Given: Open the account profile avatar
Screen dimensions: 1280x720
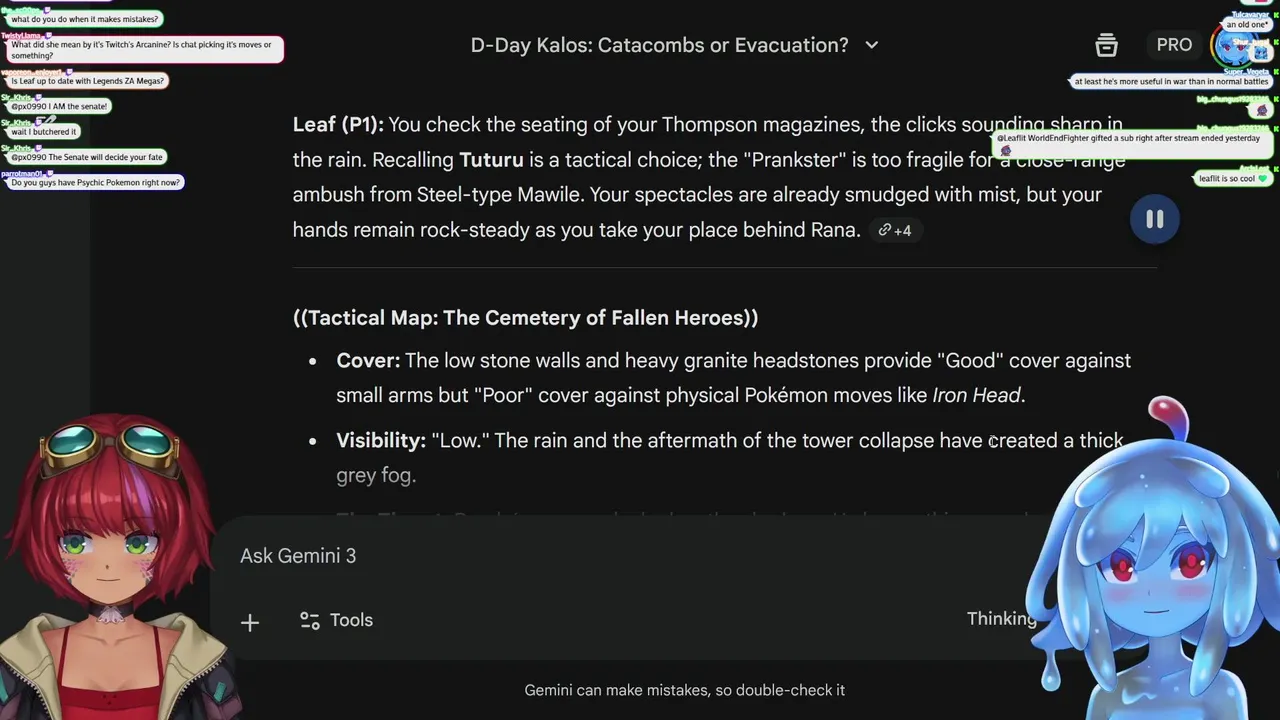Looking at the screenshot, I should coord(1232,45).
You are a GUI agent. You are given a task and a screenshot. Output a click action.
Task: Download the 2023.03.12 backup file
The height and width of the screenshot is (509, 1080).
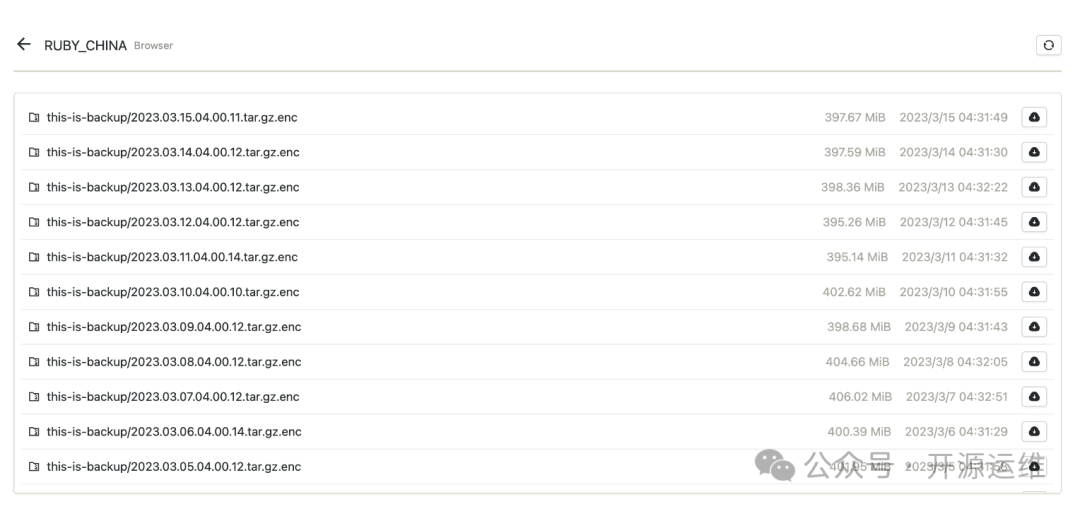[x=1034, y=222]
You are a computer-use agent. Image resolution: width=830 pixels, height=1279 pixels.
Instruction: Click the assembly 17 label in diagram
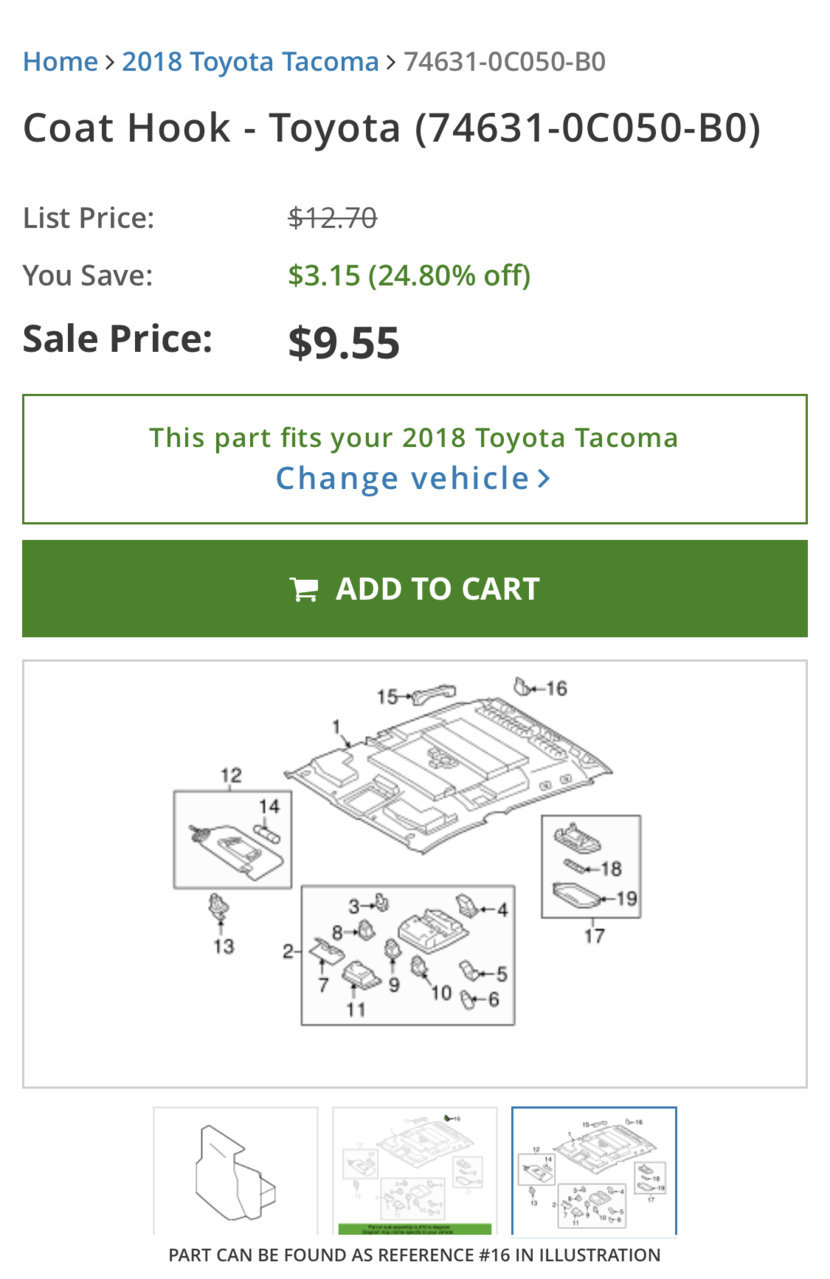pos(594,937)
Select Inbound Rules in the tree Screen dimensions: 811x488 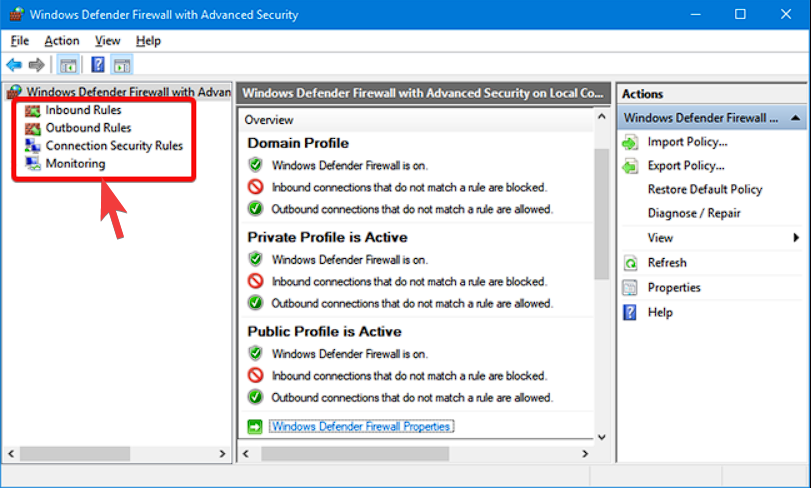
=======
Pull every line containing "agent" out of the material and copy it.

▶ _SOLUTION BELOW_:
You are a GUI agent. You are given a task and a screenshot. Output a click action.
You are a computer-use agent. Image resolution: width=830 pixels, height=1279 pixels.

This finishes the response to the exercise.